Dotting GenAI: Pixel Art Editor With Generative AI
Posted on:2023-04-11
Category: Machine Learning, Product Design, Web Development
Generative AI is everyday nowadays. Everyone in town are hype about it. However, while generative features such as text-to-image AI are promising, there is one limitation: it is not easy to modify the generated contents as you intended. Especially for text-to-image generation tasks, delivering your intention of how you want to modify an image only through text prompts is a nightmare.
For mass adoption of generative AI, allowing users to easily modify generated image output as they intend to do so is crucial. In fact, in most scenarios, the tools that users want to use for modifying images are changing a color of an area or removing a specific region out of the image. To achieve that goal, generative AI services should be integrated into an editor that provides additional modification tools. At the moment, however, there exists no definitive software design principles on how to merge the two distinct experiences: generating and editing.
To test the methods of integrating Generative AI into editors myself, I created a pixel-art editor with Generative AI features and named it Dotting GenAI. I also used this project to participate in a 2023 Hackathon hosted by the a Korean Venture Capital, Primer with a team composed of 3 developers. Dotting GenAI was awarded as one of the top 16 projects in the hackathon.
Chat Agent for Generating Pixel-art
Dotting GenAI allows users to interact with the generative AI through a chat interface positioned on the right of the screen. The user can ask the generative AI to generate an image, and the generative AI will generate an image based on the user's request. The generated images will return as replies in the chat log. The user can place the generated image on the pixel art canvas and then modify the generated image with the editor tools provided by Dotting GenAI.
How the AI was implemented
In the backend of Dotting, me and my team members devised a two-stage pipeline for generating pixel art. The first stage used a stable diffusion model to generate a pixel art image based on the user's request. We used a All-In-One-Pixel-Model from hugging face for this task. Since we wanted the model to generate clean pixel-art, we experimented on different prompts, and we found that using a prompt "pixelsprite, green chromakey plain background" helped the model generate a clean pixel-art image.

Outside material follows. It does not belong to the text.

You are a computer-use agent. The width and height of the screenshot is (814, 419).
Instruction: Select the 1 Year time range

After images were generated by the stable diffusion model, we used a U2-Net model to remove the background of the generated image. Since we initially generated images with a green chromakey background, the model could easily remove the background.

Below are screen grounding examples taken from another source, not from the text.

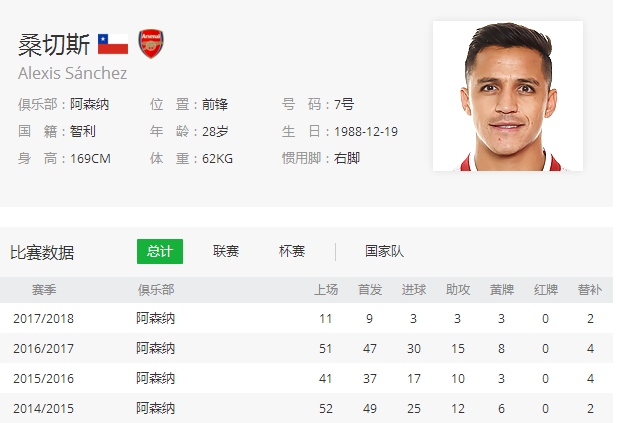617x423 pixels.
Task: Sort by the 红牌 column header
Action: [546, 290]
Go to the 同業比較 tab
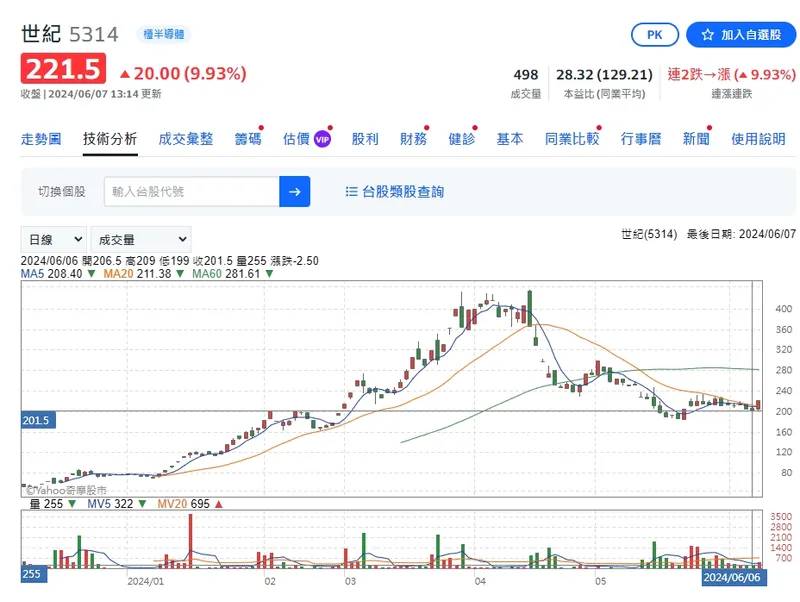Screen dimensions: 800x602 571,139
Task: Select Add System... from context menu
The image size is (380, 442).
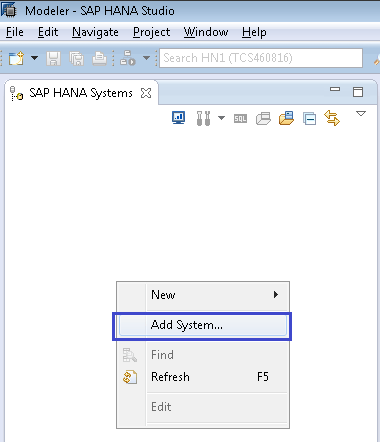Action: point(203,325)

After the two-stage pipeline, we extracted the rgb value of each grid in the generated image. There were two reasons for this. First, to color the pixels in the editor, we needed the rgb value of each pixel. Second, since the U2-Net model is an encoder-decoder model, there is a possibility that the model might lose its clear-cut pixel-art style. By extracting the rgb value of each pixel, we could ensure that the generated image was pixel-art style.
Frontend editor
The size of the grid for extracting the colors could be controlled in the frontend of Dotting GenAI. This was necessary because the generated image could be of different pixel sizes, and we needed to adjust the grid size to match the pixel size of the generated image.
The basic editor was created with a React component that I have developed for pixel art editing, Dotting. The component allows users to draw with brush tools, fill tools, and color pickers. The editor also allows users to change the grid size of the canvas, allowing users to increase the canvas if they wanted to include more characters in the pixel art.
User Test
After the development of the service, I conducted a user test with people who specialize in desing to figure out 1) whether my software design approach was effective, and 2) whether the generative AI was useful for them. The user test was conducted with 12 design experts, and the results showed some interesting insights.

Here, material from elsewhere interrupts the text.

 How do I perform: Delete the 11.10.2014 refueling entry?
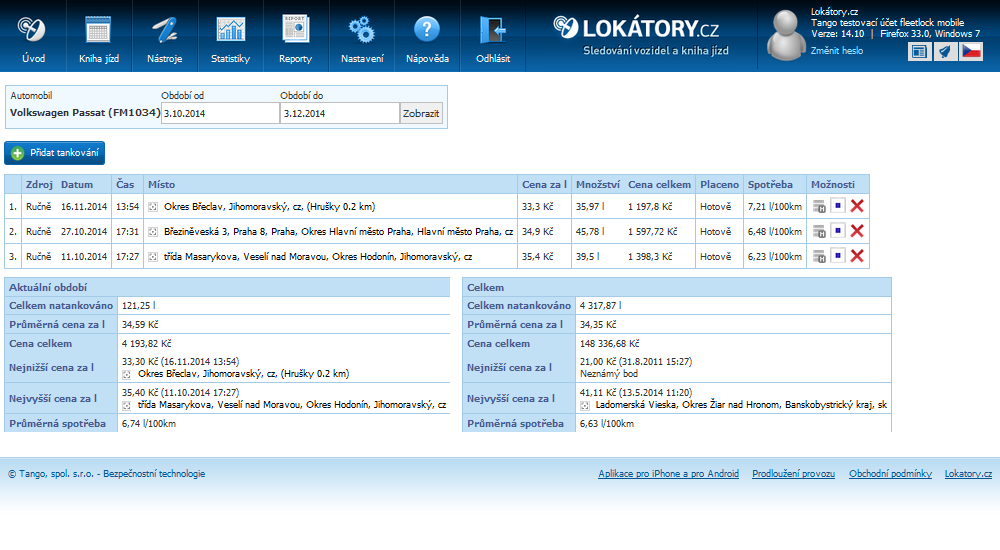(x=857, y=257)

Most users thought the experience of being able to modify the generated images directly in the editor as comfortable. However, they had many worries about using generative AI in their work. Some reported that although generated images do encourage untried styles, they become a burden when the user wants to create a specific image they have in mind. Some also reported that they rather wanted a generative AI that learns from their own styles, rather than some random generated images based on prompts. People more interested in the study may download the PDF file for more details.